Sein Volk strömte durch die Übergänge wie Alkohol durch Flaschenhälse, wogte eine Zeitlang hin und her, und endlich verließen fast zwei Millionen Bürger das Land, leider nicht ganz so viele wie erhofft, doch er war sicher, es würde reichen, denn es waren diejenigen, die ihre Nasen in alles steckten, die mutigsten und vorwitzigsten, sie würden mehr Schlagkraft als die angepassten Ängstlichen haben. Sie breiteten sich wie vorgesehen vor allem bei den direkten Nachbarn aus und mischten sich dort unter die breite Masse.
Nach einer klug bemessenen Zeitspanne aktivierte er Helfershelfer und drehte an einigen Stellschrauben mit dem Ergebnis der Gründung einer Partei, die vorgab, für das Gegenteil von Zersplitterung einzutreten, nämlich für die Einheit des Volkes. Dabei war ihr einziger Auftrag, an den Grundfesten der Demokratie zu rütteln. Ihre Wähler waren die Wurzeln, die den Druck auf das Tongefäß erhöhten und das Staatsgebilde der Gegner zu sprengen suchten. Als Zugabe kamen externe Probleme gerade recht, Probleme, die durch Zersplitterung in anderen Weltgegenden entstanden waren, Fluchtbewegungen und ein gefährliches Virus.
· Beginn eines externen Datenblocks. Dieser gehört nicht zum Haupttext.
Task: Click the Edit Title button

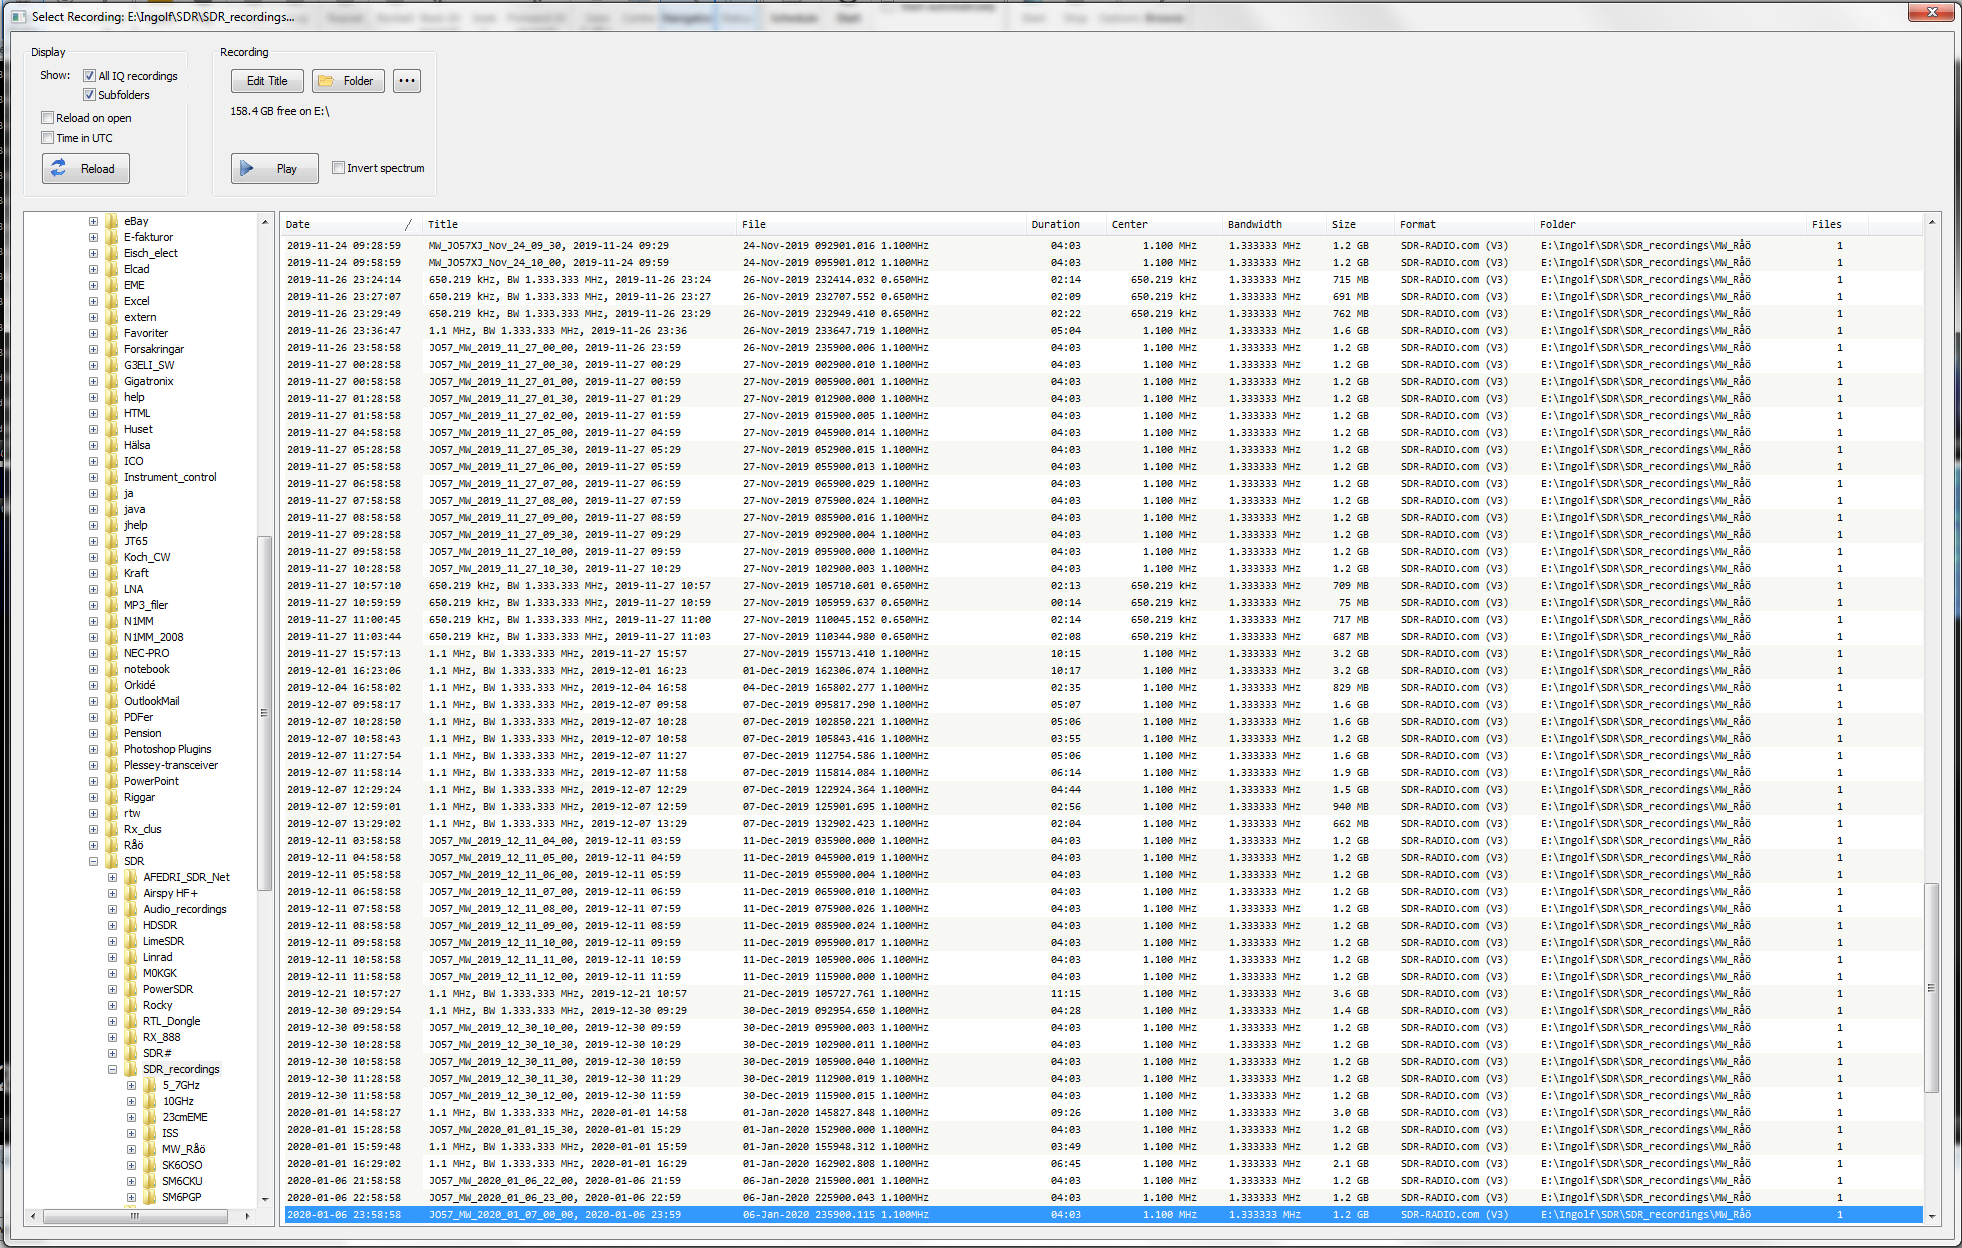Action: pos(267,81)
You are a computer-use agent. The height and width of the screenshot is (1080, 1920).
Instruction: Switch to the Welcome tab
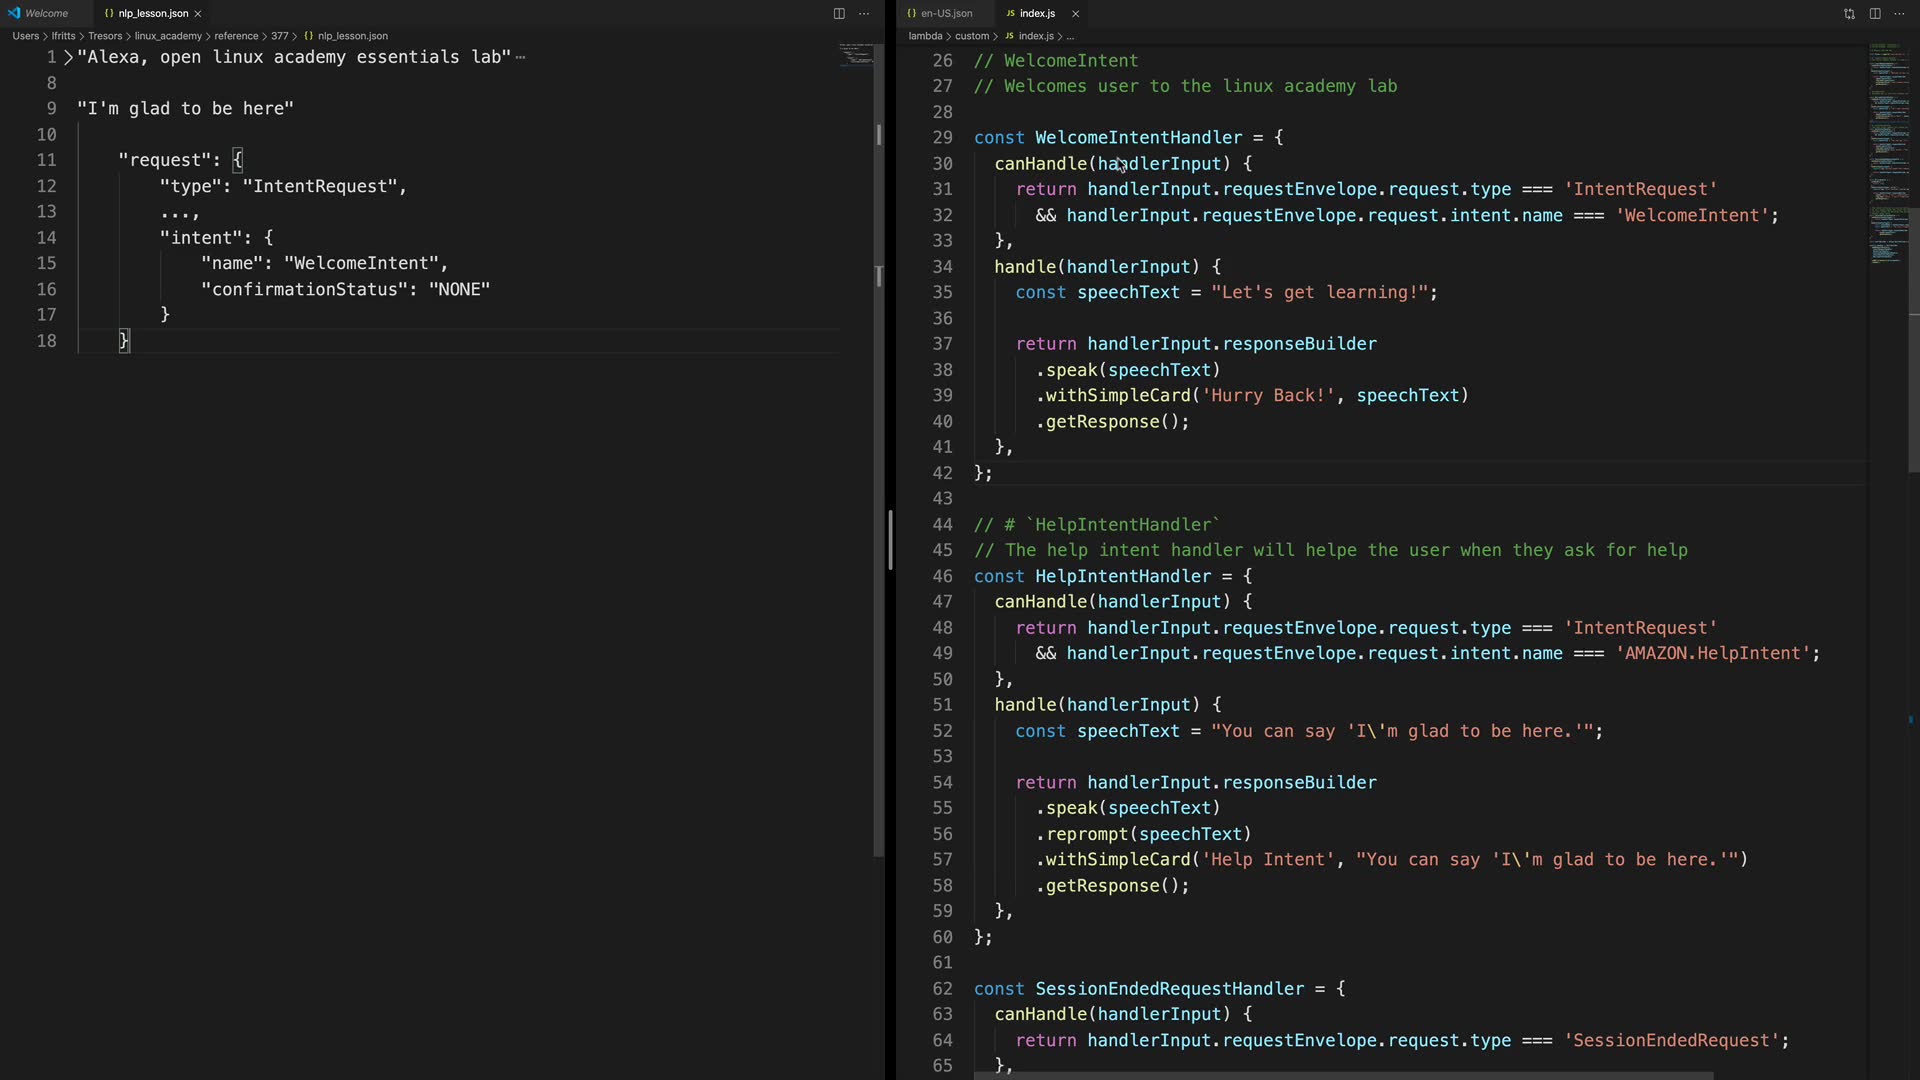pos(46,13)
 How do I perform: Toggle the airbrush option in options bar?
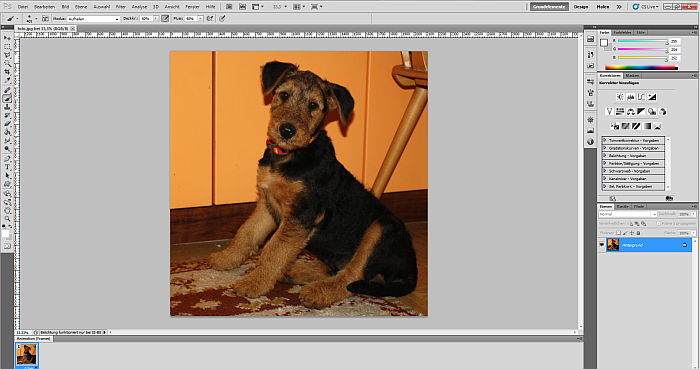click(209, 18)
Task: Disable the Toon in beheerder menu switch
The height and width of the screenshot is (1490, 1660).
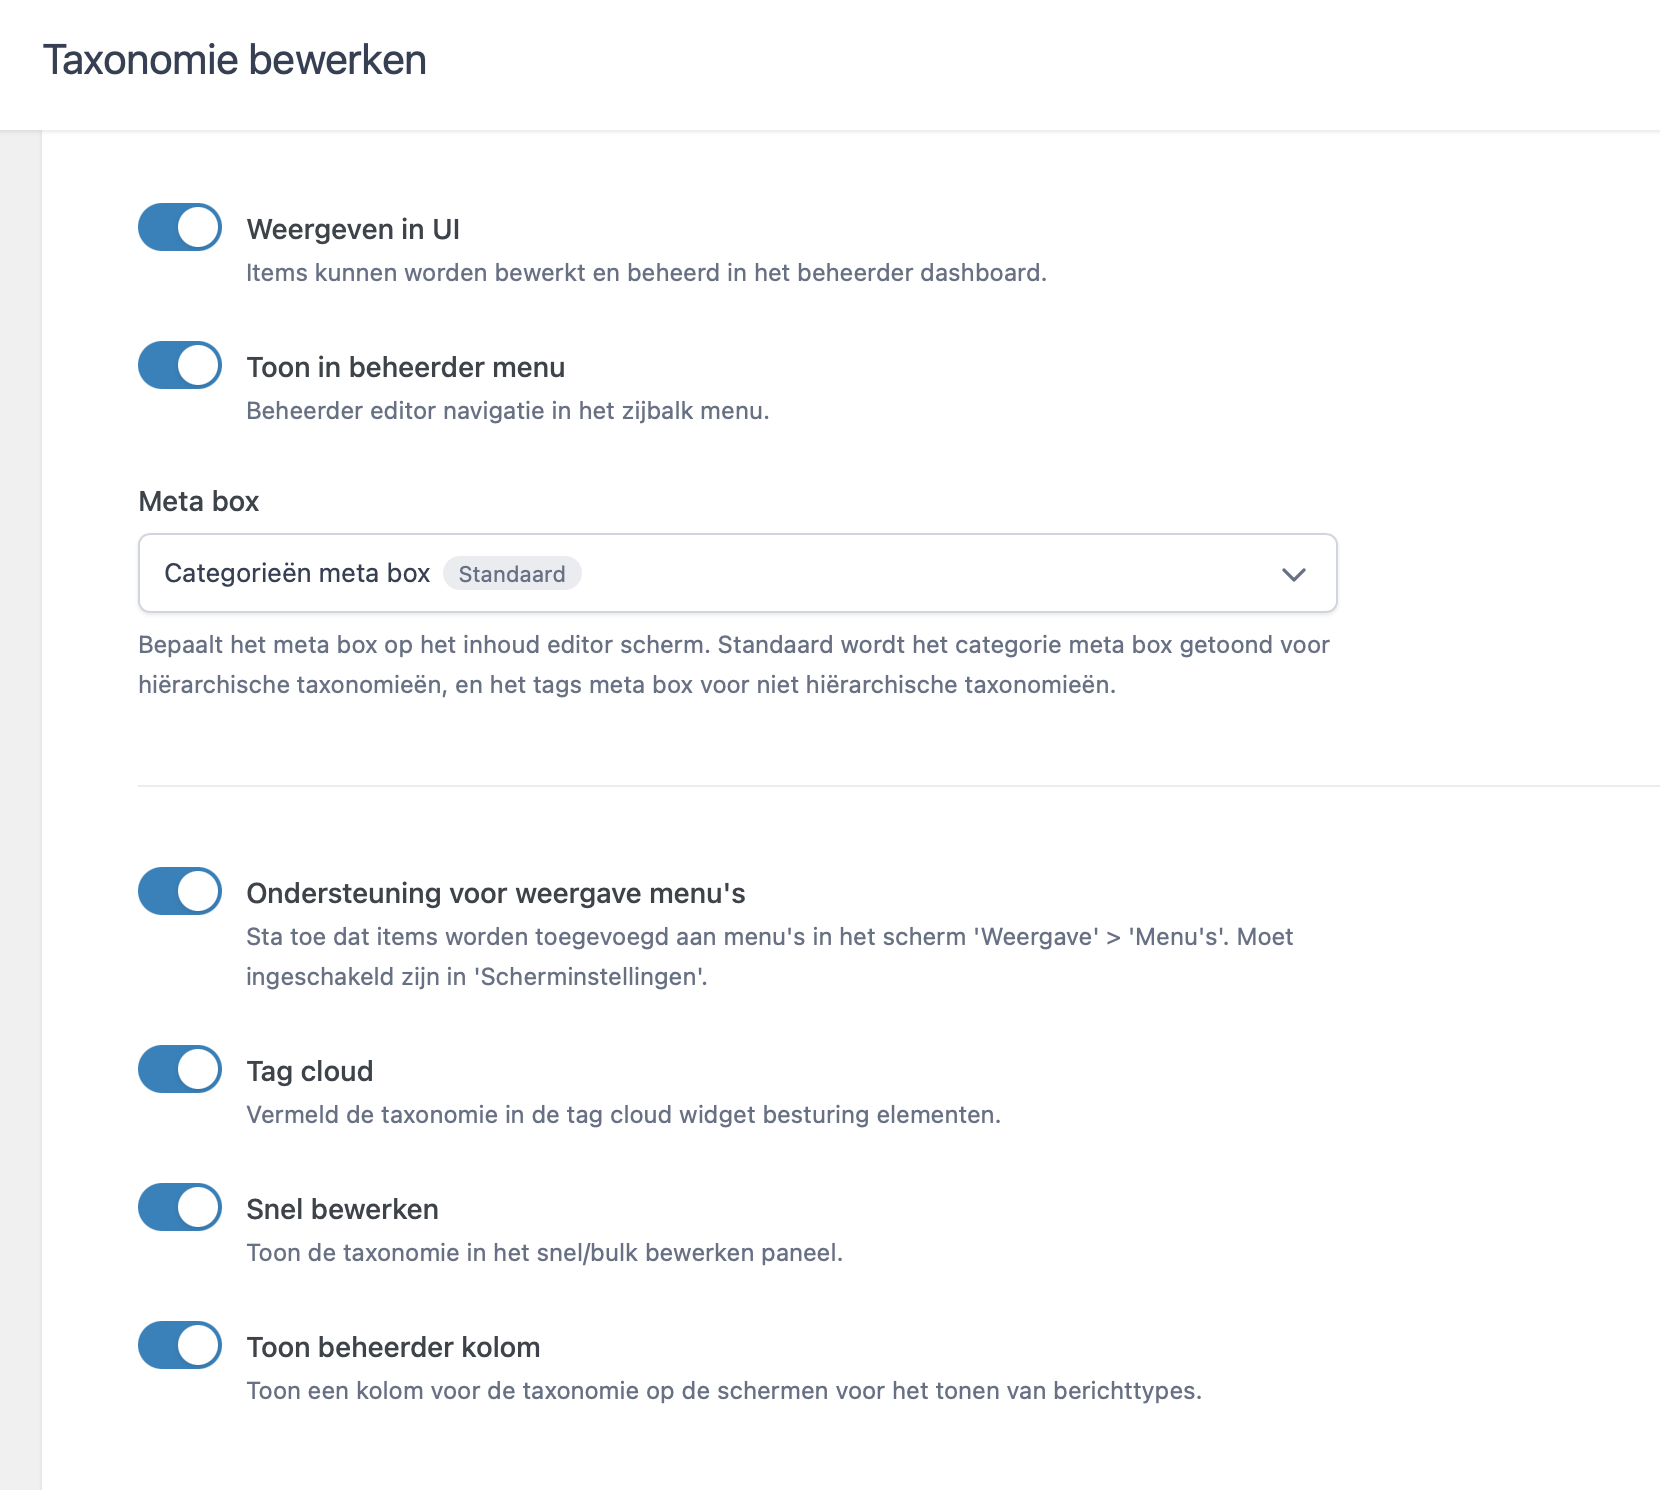Action: 180,366
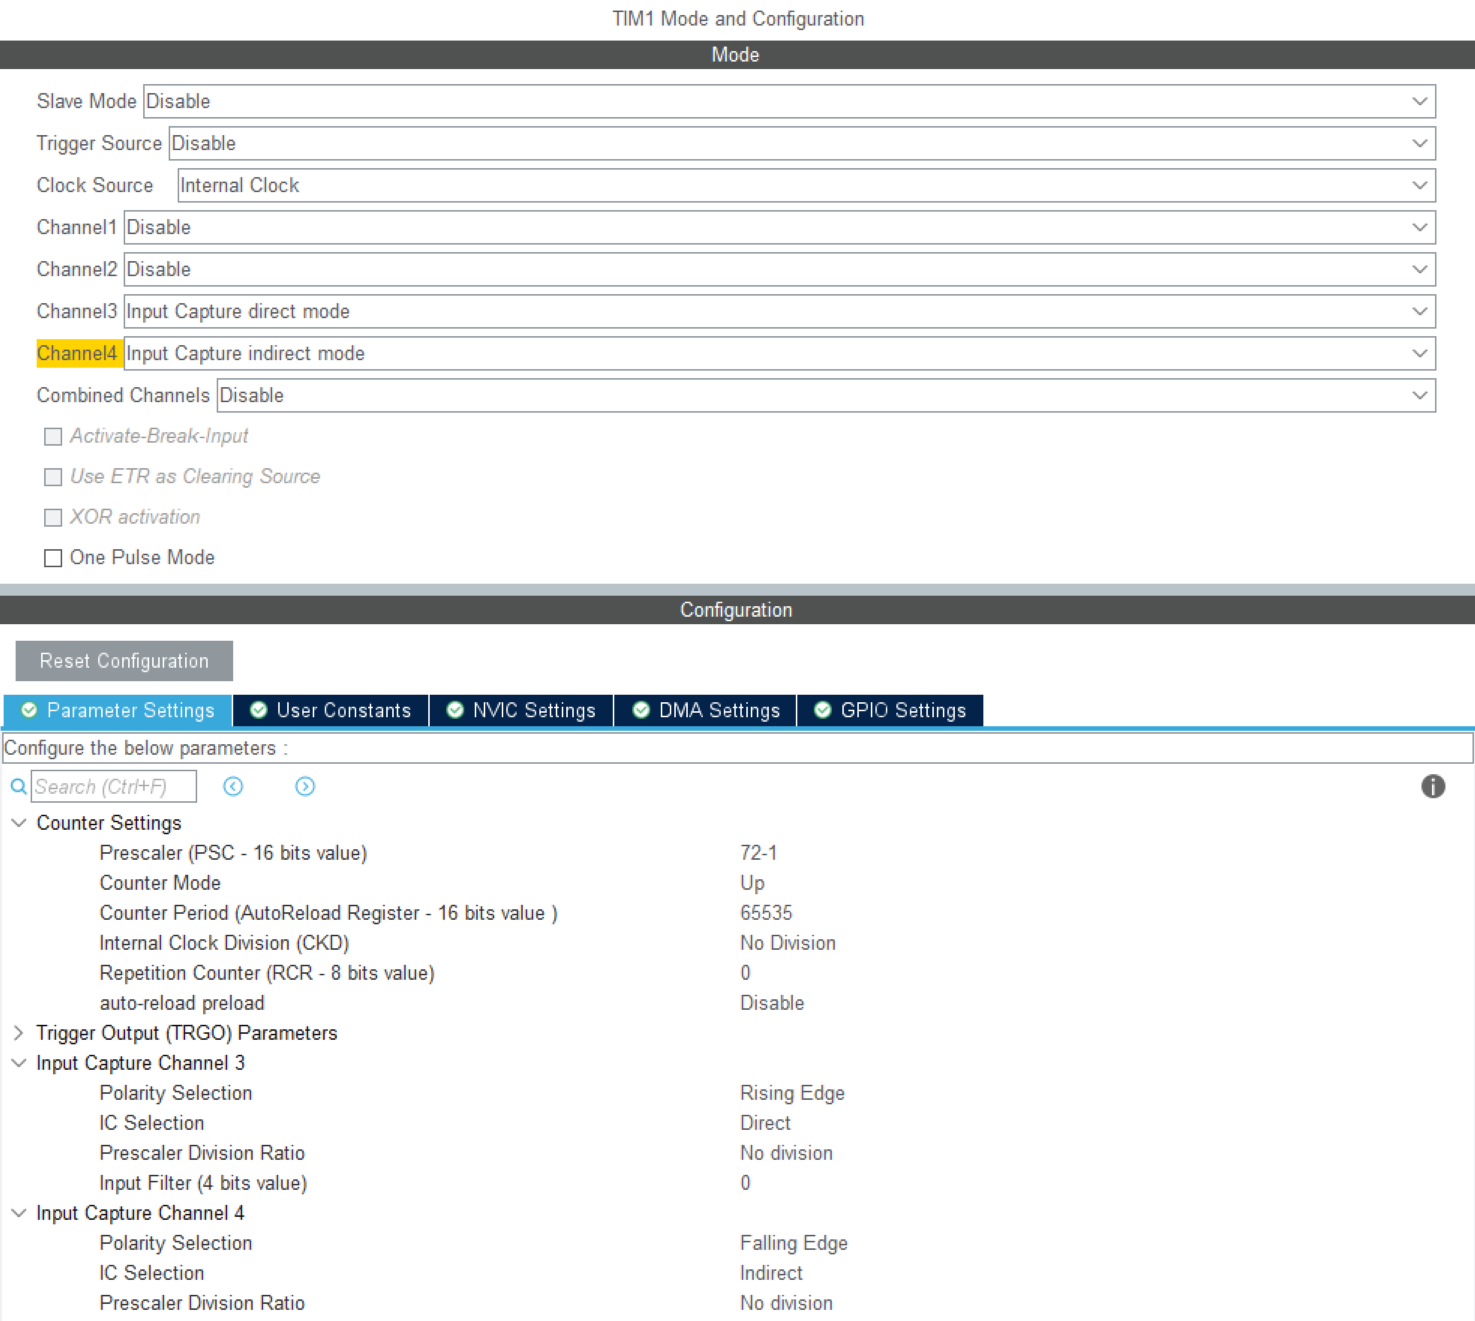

Bald war die Zersplitterung überall, es gab Impfgegner, Reichsbürger, Trolle, Medienkritiker, Verschwörungstheoretiker und fanatische Gläubige, es gab mehr und mehr Leute, die sich nicht an Regeln hielten, so etwas war ansteckend, wenn man es nur in die richtigen Bahnen lenkte. Das einzige, was ihm noch gefährlich werden konnte, war der Geheimdienst, seine Angehörigen waren Mitwisser, er hatte sie gebraucht, um die sogenannte ‚Friedliche Revolution‘ in die Wege zu leiten, sie wussten über ihn und seinen Plan Bescheid.
Es war zu befürchten, dass auch sie der Zersplitterung anheimfallen würden, die unaufhaltsam alle Tugend zersetzte, die Schranken von Rücksicht und Solidarität einriss und einem hemmungslosen Machtwillen Bahn brach. Denn trotz allem war ihm bewusst: In der Welt herrschte Dualität – und das Gegenteil von Zersplitterung war Einheit. Er musste von seiner Person ablenken. Die Einheit war der Feind. Im Zustand der Zersplitterung wollte jeder dem Nächsten ans Leder.
Doch es sah gut für ihn aus. Er hatte seinen Leuten eingeredet, auf eine Stufe mit den Mächtigen der Welt gelange man nur durch leidenschaftliche Bonsai-Zucht. Es kam schon zu Gerangel bei Wettbewerben. Sein Ziel war zum Greifen nah: das Land in Zwietracht zu stürzen und die Welt an den Abgrund zu manövrieren.